Prevent PDF text extraction on upload

We use the CMS to store a lot of documents, many of which also have PDF or other attachments. We don’t wish to extract text from our PDFs, since we have equivalent HTML content already and don’t need to duplicate this.

I’d posted previously on the old forums about this:
https://groups.google.com/forum/#!topic/hippo-community/5QkdAhDDg14

At the time of that post, we were importing lots of content using our own importer tool - as such, when we were transferring PDFs and other documents, we had the ability to add the ‘hippo:text’ property as recommended, so that the Tika text extraction didn’t take place. This did exactly what we were looking for.

Since my last post, the CMS is now in use and users are now manually importing their own PDF attachments. As such, we’re investigating how best to replicate this behaviour and prevent Tika performing this text extraction when people upload PDFs manually through the CMS.

I had a go at using the event bus, writing a daemon module to watch for all events and then set both the ‘hippo:skipindex’ mixin and to set ‘hippo:text’ to an empty string (in a similar fashion to how our importer had been working). However, it seems none of the events happen early enough in the workflow to prevent the extraction happening - by watching the node in the console, I can see the ‘hippo:text’ property become populated during the Tika text extraction (with a size greater than 0kB). Whenever one of the workflow events triggers afterwards, I can then see this property being set to the empty string as I’ve specified in the module (back to 0kB), and the mixin applied.

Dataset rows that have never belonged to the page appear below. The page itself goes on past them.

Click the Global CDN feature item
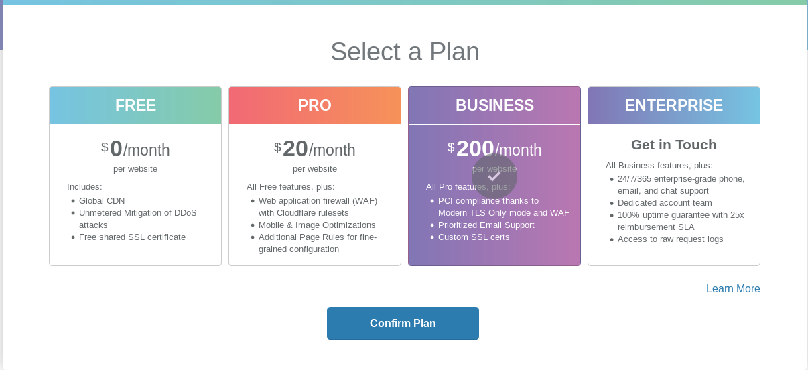Screen dimensions: 808x370 click(102, 201)
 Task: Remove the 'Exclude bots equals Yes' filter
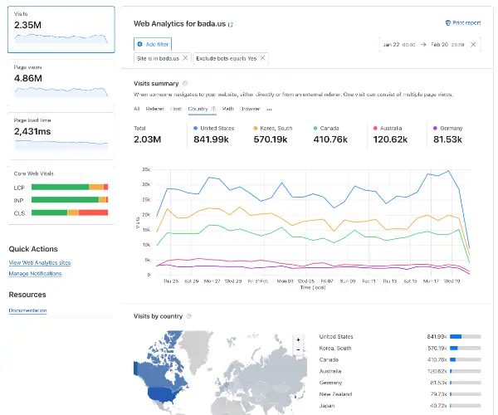pos(263,58)
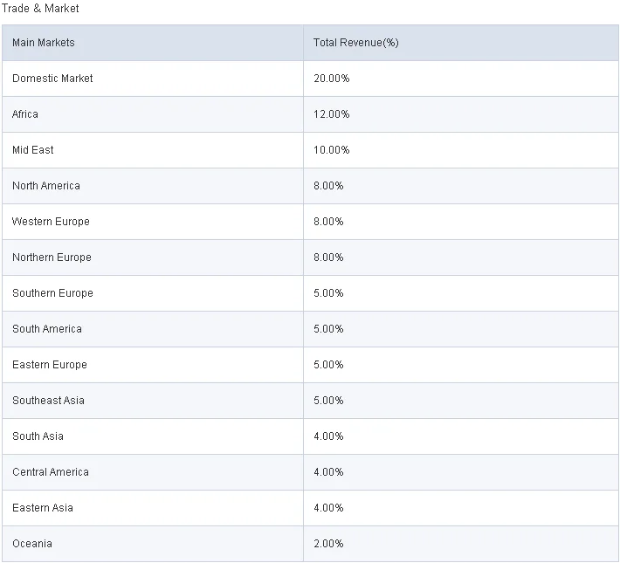620x563 pixels.
Task: Click the Main Markets column header
Action: (x=44, y=43)
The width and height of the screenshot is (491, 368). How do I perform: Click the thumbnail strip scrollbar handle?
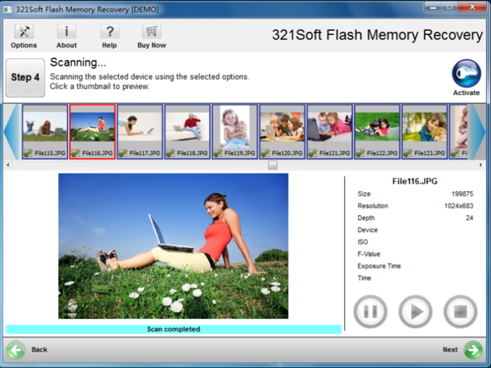click(x=273, y=165)
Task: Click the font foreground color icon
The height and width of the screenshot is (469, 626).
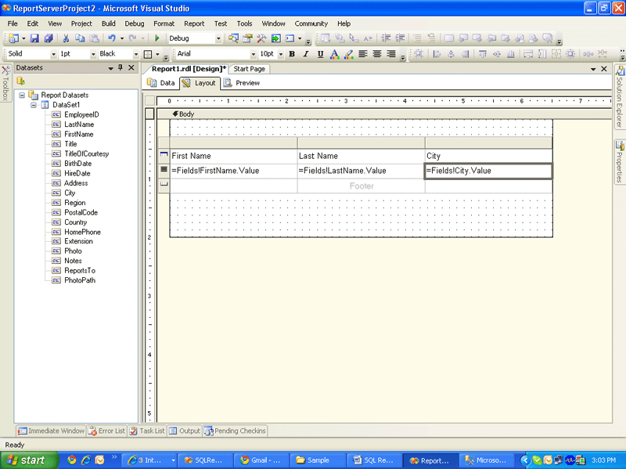Action: [x=334, y=54]
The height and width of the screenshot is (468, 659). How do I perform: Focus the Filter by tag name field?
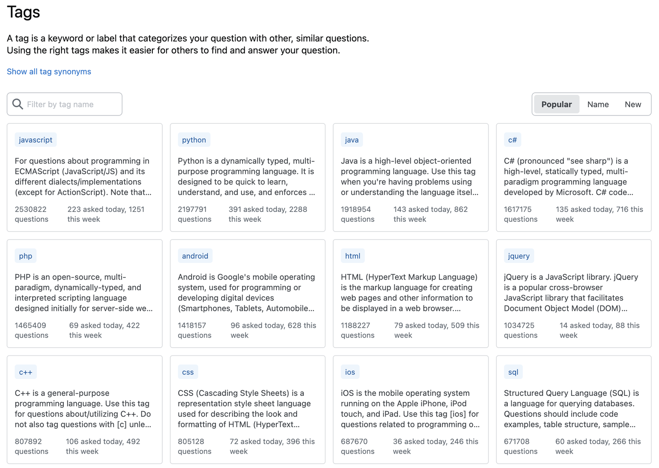pyautogui.click(x=65, y=104)
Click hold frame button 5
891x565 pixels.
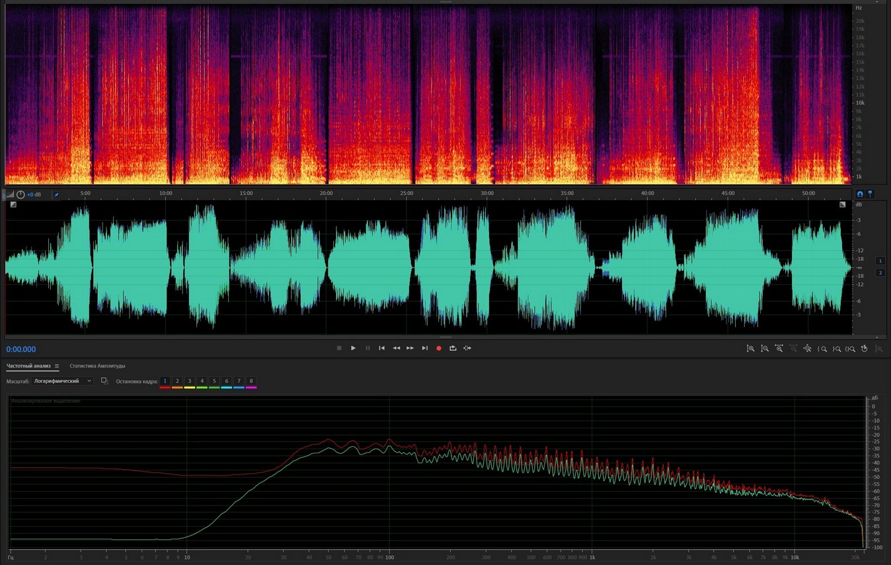click(x=214, y=381)
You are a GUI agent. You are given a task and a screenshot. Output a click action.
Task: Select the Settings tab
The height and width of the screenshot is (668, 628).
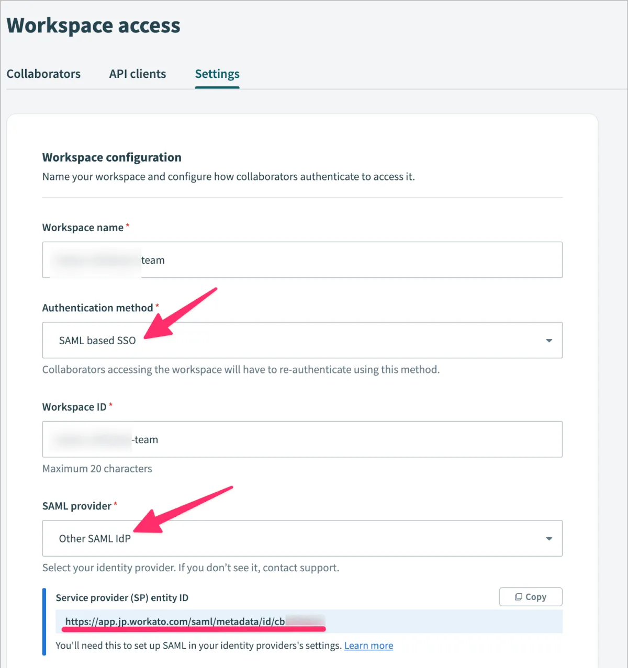click(x=217, y=74)
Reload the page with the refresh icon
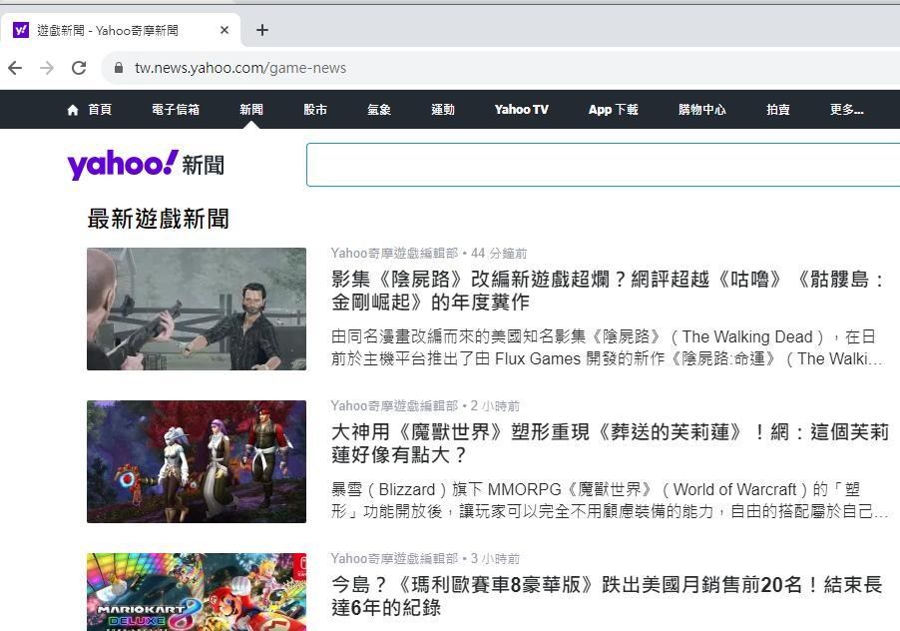This screenshot has height=631, width=900. [x=80, y=68]
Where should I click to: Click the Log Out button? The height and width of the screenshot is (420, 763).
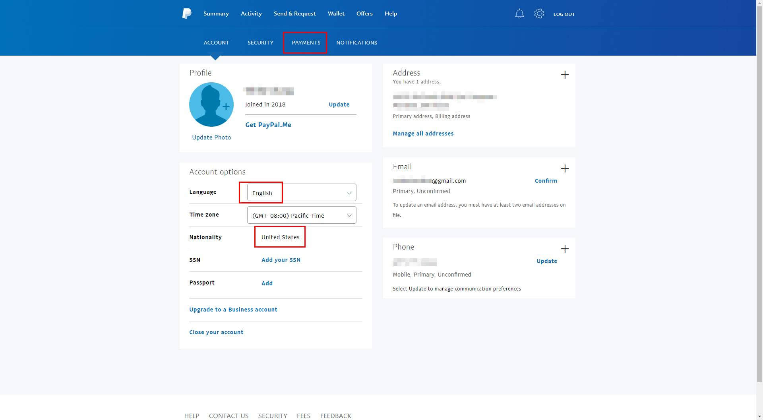click(564, 14)
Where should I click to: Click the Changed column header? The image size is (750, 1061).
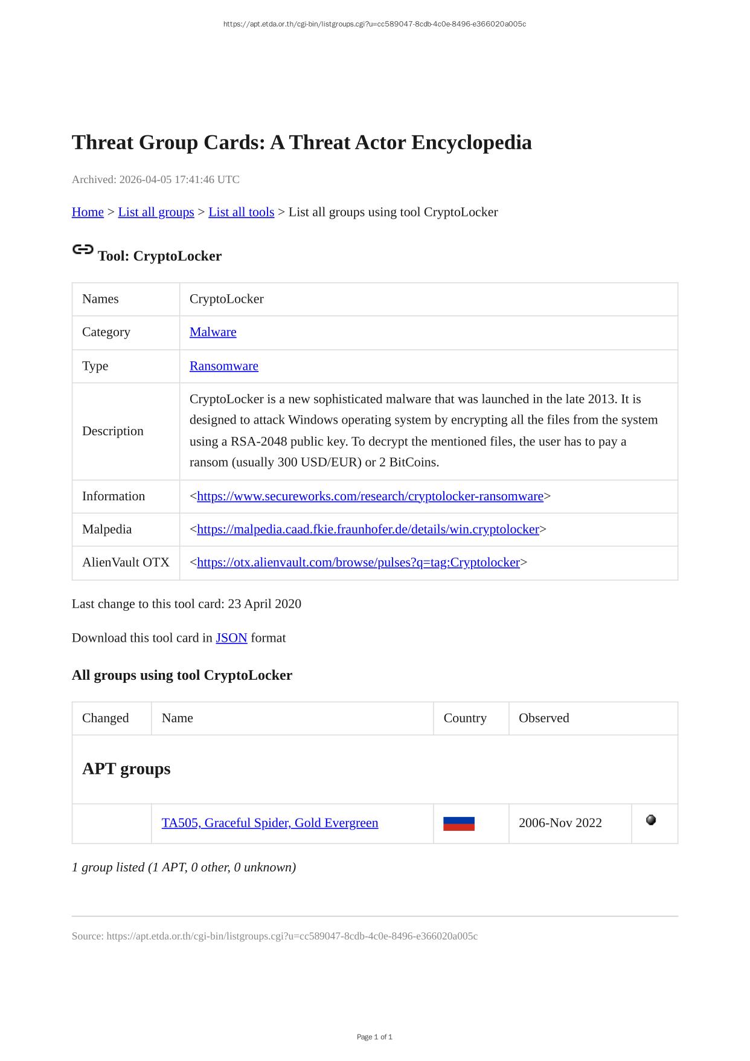coord(106,718)
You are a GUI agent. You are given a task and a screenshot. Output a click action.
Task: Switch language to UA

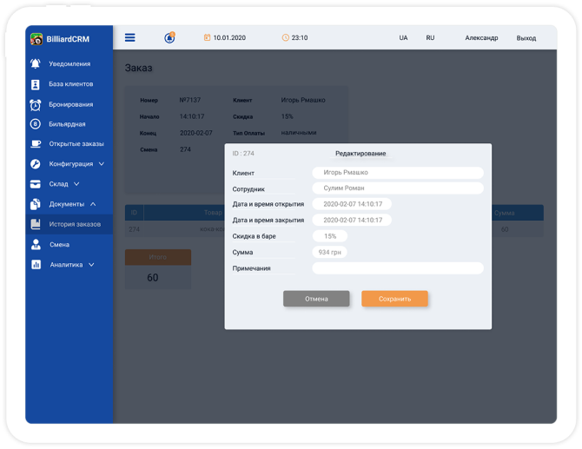tap(403, 38)
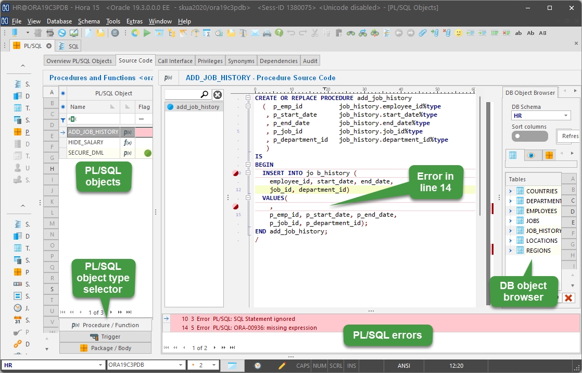Viewport: 582px width, 373px height.
Task: Clear the search box with X icon
Action: click(x=218, y=94)
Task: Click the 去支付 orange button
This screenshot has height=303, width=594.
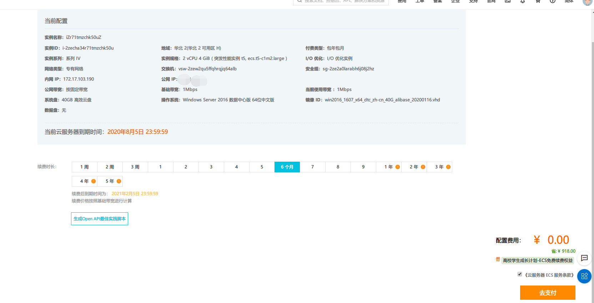Action: click(548, 293)
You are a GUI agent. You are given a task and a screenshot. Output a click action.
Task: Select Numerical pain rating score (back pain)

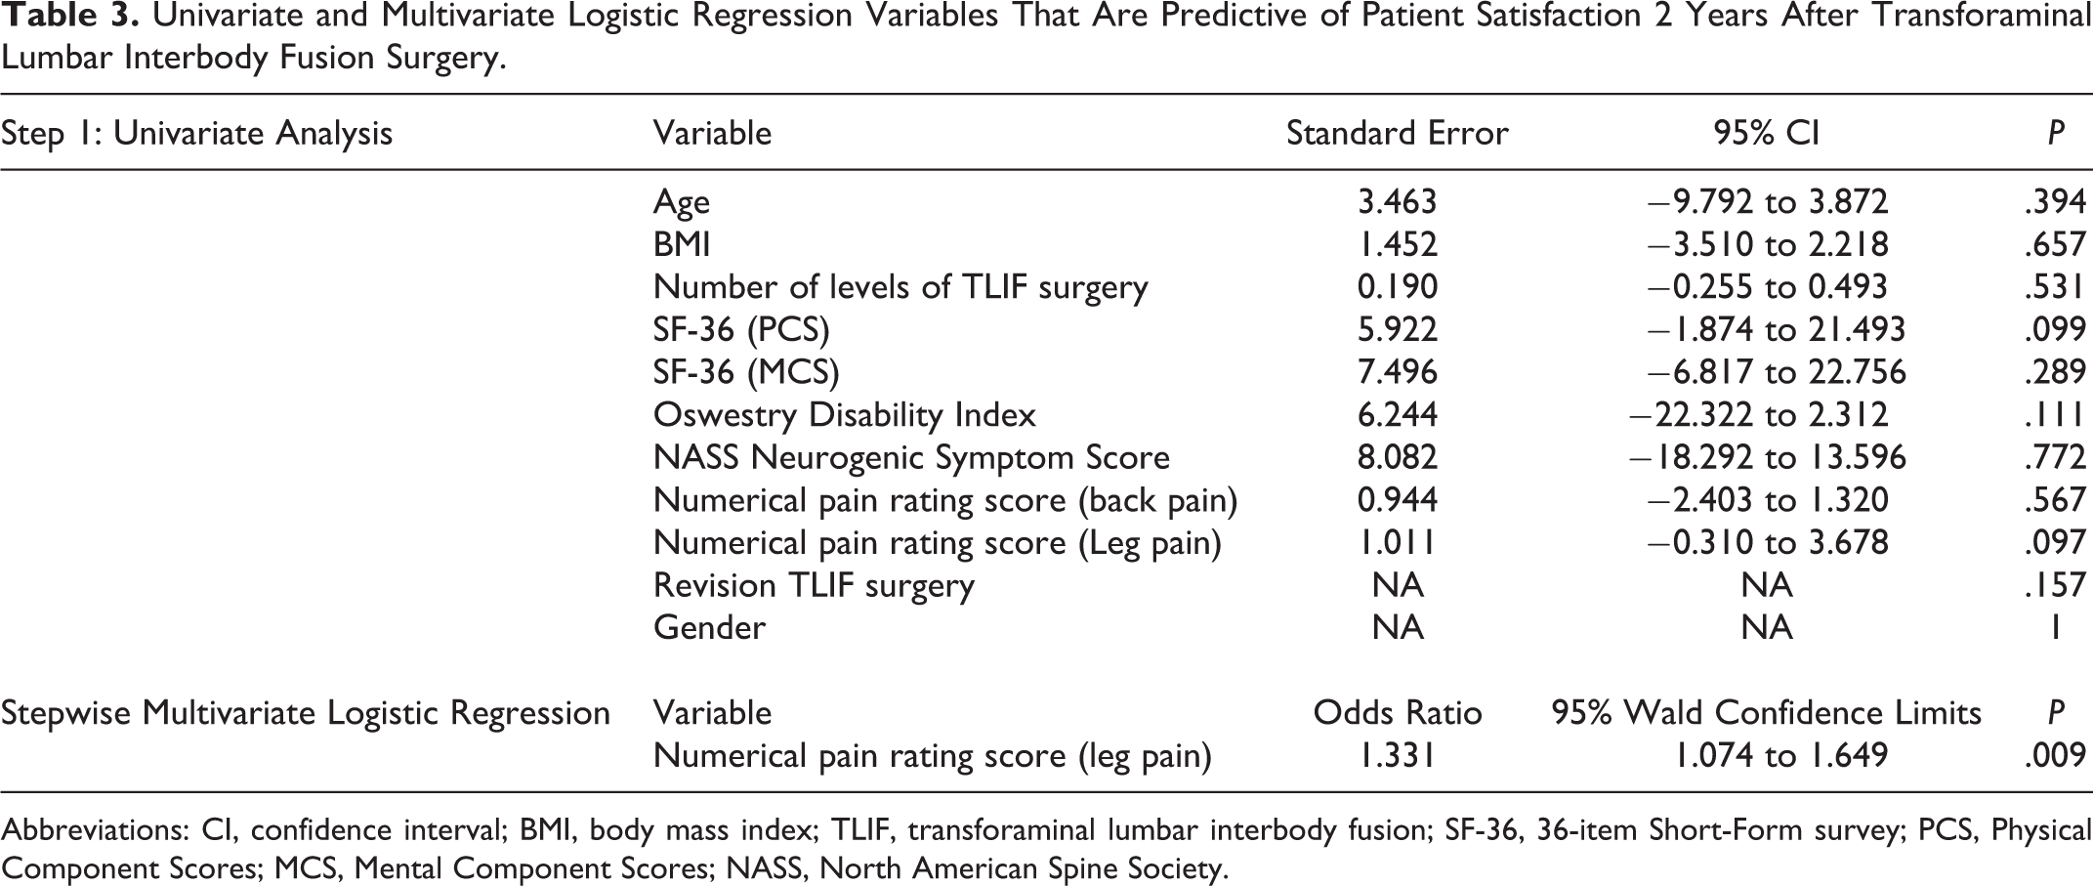point(945,500)
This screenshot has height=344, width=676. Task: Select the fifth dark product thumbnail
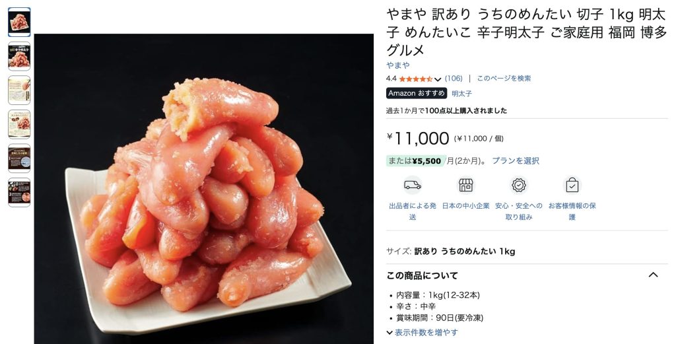point(19,158)
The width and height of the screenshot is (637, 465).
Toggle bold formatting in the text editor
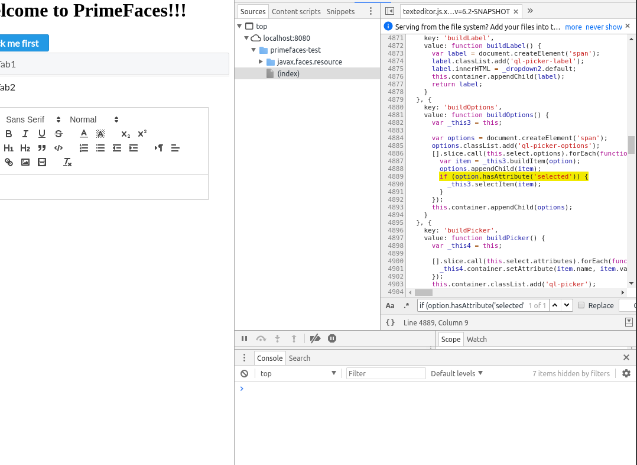click(x=9, y=134)
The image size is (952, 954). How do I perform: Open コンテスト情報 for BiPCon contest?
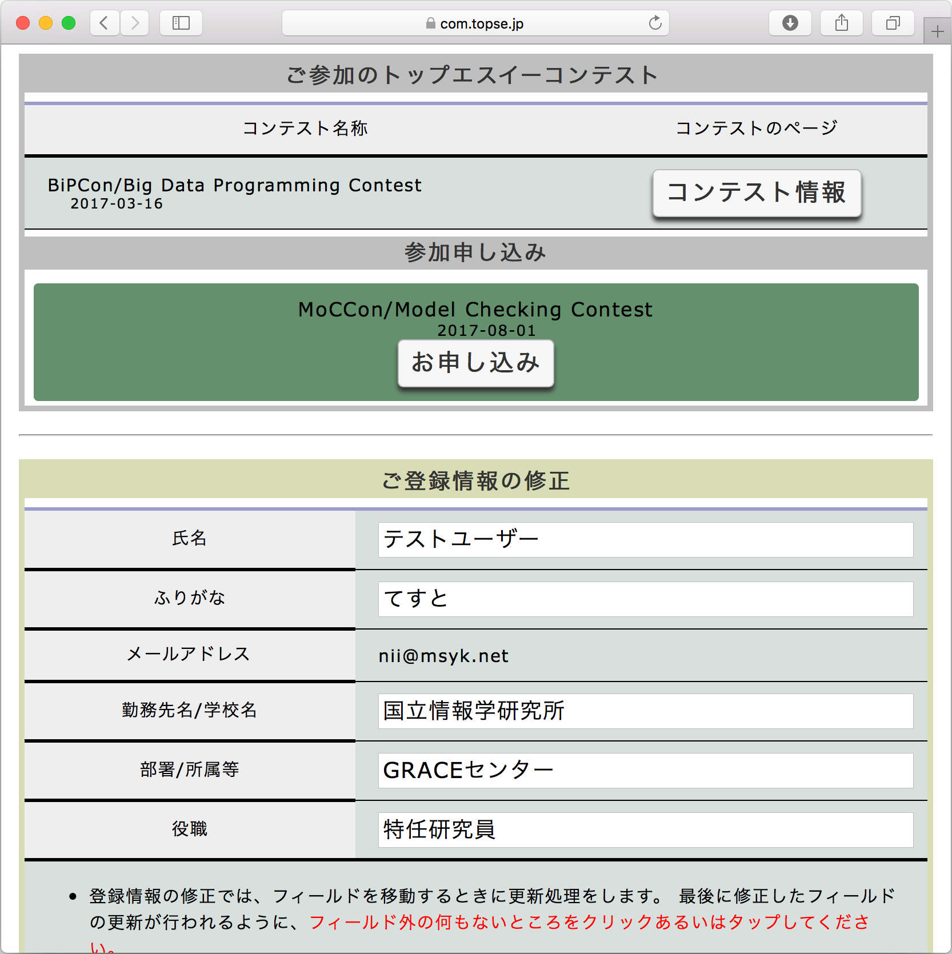pyautogui.click(x=757, y=193)
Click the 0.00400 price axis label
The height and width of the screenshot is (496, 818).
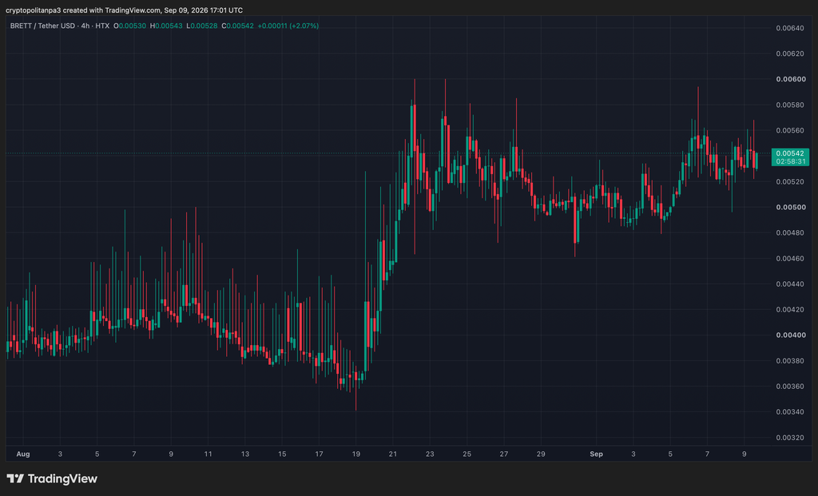tap(790, 335)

I’ve read https://www.onehippo.org/library/deployment/configuring/repository-assets-performance-tuning.html again, and it seems as if there’s perhaps no way to control this ‘hippo:text’ property if you’re uploading through the CMS.

Could you confirm if there’s a way to set this ‘hippo:text’ property through the event bus (or otherwise) before the Tika text extraction has a chance to begin?

Woonsan previously brought up the Tika configuration file but stated that setting ‘hippo:text’ was the easiest option since we were previously using our own importer. Given that we’re now using the CMS for PDF upload, is it a better time to evaluate overriding the Tika configuration? Would you be able to provide any guidance for this, or point me towards any documentation?

Off the top of my head I don’t know the classes involved, but you’d need to stop the parsing of the PDF. Basically you need to override the specific gallery processor used. Not sure if you can configure this, but I suspect you would probably need to override the plugin class that actually calls the gallery processor. I think this is configured on the workflows…

It’s possible, but it will lead to a maintenance burden. It’s also not a documented/supported extension point. So it may break in some future update without warning.

As of https://issues.onehippo.com/browse/CMS-4802, CMS UI code extracts PDF text content and store it in hippo:text property, in which case the repository doesn’t try to extract the pdf text content again.
The related CMS UI code is org.hippoecm.frontend.editor.plugins.resource.ResourceUploadPlugin and org.hippoecm.frontend.editor.plugins.resource.ResourceHelper#handlePdfAndSetHippoTextProperty(Node, InputStream).
It is possible to override the plugin class which is configured at /hippo:namespaces/hippo/resource/editor:templates/_default_/upload. But considering that the class is not designed for that kind of extensibility, it might be not so easy to maintain in the future.

Another possibility is to customize the default tika configuration at hippo-repository-tika-5.6.0.jar!org/onehippo/repository/tika/tika-config.xml by shadowing it in cms/main/resources/org/onehippo/repository/tika/tika-config.xml.
You can try to comment out PDFParser and add application/pdf mimetype to the empty parser for example. Let us know if this tika config works for you. One thing to note is that this tika configuration change will be globally applied.

Right. EventBus is asynchronous. That’s not gonna work.

Regards,

Woonsan

Hi Woonsan,

My colleague tried the tika-config.xml changes to recommended and we can see that the file is now included but it does not seem to be getting picked up as the PDF is still being parsed. Are we missing anything to get it to use this over the default settings in the hippo-repository-tika-5.6.0.jar?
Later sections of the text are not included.